E. J. and I are dawdling near the front door, not exactly sure what to do. We’ve never been in here when it’s empty. The drugstore, especially the lunch counter, is usually bustling. When Papa was still sitting behind the bench, he almost always came home to check up on Mama’s whereabouts when Saint Pat’s bells struck twelve. Then he’d come back here to join the other members of the Men’s Club who traditionally eat breakfast at Ginny’s Diner and meet again at Slidell’s counter at noon. That’s how Vera knows His Honor personally. She serves him his tuna fish on toast, no pickle, no chips.

Vera looks up from the counter she’s wiping with a checkered red towel and calls, “What are you waitin’ for?
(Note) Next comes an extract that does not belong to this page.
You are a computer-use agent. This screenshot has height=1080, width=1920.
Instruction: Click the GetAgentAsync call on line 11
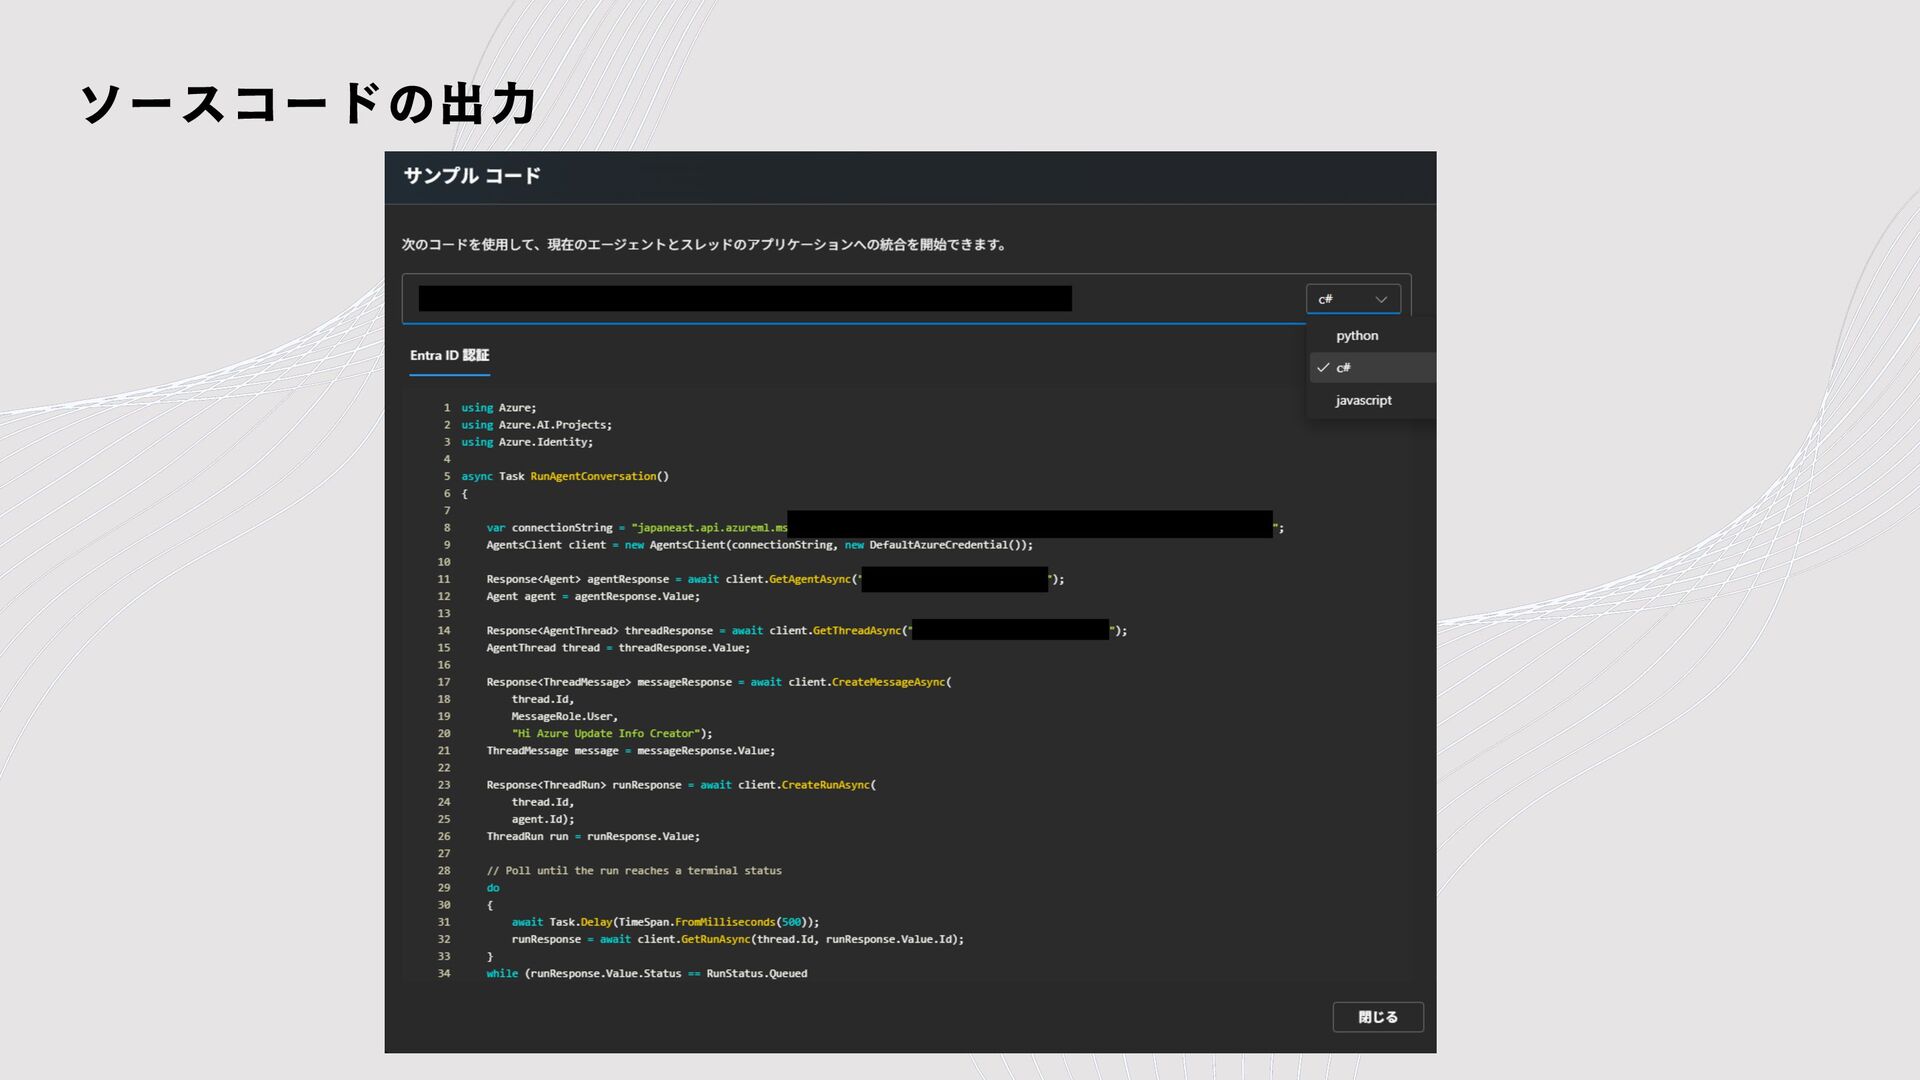[x=809, y=579]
An engraved invitation?”

Vera is twenty-eight years old, but looks younger with that pinkish skin that strawberry blondes have, a smattering of fairy kisses across her nose and eyes the color of a July sky. These days she’s a wonderful cook, but Beezy told me that she used to work entertaining the sailor boys over in Norfolk, where there’s the world’s largest naval base. Vera’s tough in her personality on the outside. Rough trade, you know. But on the inside, she is as mushy as one of her marshmallow cloud sundaes. She’s an animal lover, just like Woody and Mama. Over at her place, there’s a parrot named Sunny Boy living in a wrought-iron cage. He can say, “Ahoy, sailor, hop aboard,” and a few other things that I’m not allowed to repeat. Vera told Woody and me that she moved from Norfolk to Lexington “to get a new lease on life,” and now she works at Slidell’s and sings in the church choir. That’s how her and Mama became friends. They met over “Amazing Grace.” The Auxiliary Ladies don’t like Vera neither, but their husbands sure do. They’ll drop their keys on the other side of the counter and look up her skirt when she bends over to pick them up. As Grampa likes to put it, Vera is “built like a brick shithouse.”